The Company has tried to identify such forward-looking statements by use of such words as "expects," "intends," "hopes,"
"anticipates," "believes," "could," "may," "evidences" and "estimates," and
other similar expressions, but these words are not the exclusive means of identifying such statements.
Important factors that could cause actual results
to differ materially from those indicated by such forward-looking statements are described in the sections titled "Risk Factors"

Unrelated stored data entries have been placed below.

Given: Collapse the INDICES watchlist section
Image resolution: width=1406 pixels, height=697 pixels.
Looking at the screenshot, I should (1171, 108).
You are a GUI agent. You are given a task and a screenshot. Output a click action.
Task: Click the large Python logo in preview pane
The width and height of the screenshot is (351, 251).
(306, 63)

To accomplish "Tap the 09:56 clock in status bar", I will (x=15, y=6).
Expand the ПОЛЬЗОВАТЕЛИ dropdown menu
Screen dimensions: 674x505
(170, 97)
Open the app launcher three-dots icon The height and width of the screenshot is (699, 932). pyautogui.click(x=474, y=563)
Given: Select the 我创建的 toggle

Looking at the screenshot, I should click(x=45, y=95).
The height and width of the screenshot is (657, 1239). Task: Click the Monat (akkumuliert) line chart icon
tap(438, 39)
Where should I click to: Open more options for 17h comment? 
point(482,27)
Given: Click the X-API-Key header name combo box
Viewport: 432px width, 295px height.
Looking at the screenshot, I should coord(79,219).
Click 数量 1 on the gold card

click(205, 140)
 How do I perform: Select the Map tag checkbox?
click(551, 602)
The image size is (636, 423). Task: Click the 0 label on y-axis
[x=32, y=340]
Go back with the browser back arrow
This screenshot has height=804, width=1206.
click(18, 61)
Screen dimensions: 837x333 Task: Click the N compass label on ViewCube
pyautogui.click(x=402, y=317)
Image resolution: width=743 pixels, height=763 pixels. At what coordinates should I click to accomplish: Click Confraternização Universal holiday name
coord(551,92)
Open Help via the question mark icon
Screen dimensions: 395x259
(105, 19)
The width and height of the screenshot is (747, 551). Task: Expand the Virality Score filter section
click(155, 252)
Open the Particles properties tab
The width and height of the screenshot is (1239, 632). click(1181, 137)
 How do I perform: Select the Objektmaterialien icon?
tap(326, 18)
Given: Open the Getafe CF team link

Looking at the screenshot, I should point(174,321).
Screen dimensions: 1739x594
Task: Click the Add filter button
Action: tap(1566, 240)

in the Company's filings with the SEC, including its most recent Annual Report on Form 20-F as well as reports on Form 6-K, including,
but not limited to the following: statements relating to the Company's drug development program, including, but not limited to the initiation,
progress and outcomes of clinical trials of the Company's drug development program, including, but not limited to, ATH434, and any other
statements that are not historical facts. Such statements involve risks and uncertainties, including, but not limited to, those risks
and uncertainties relating to the difficulties or delays in financing, development, testing, regulatory approval, production and marketing
of the Company's drug components, including, but not limited to, ATH434, the ability of the Company to procure additional future
sources of financing, unexpected adverse side effects or inadequate therapeutic efficacy of the Company's drug compounds, including, but
not limited to, ATH434, that could slow or prevent products coming to market, the uncertainty of obtaining patent protection for the Company's
intellectual property or trade secrets, the uncertainty of successfully enforcing the Company's patent rights and the uncertainty
of the Company freedom to operate.
Any forward-looking statement made by us in
this press release is based only on information currently available to us and speaks only as of the date on which it is made. We undertake
no obligation to publicly update any forward-looking statement, whether written or oral, that may be made from time to time, whether as
a result of new information, future developments or otherwise.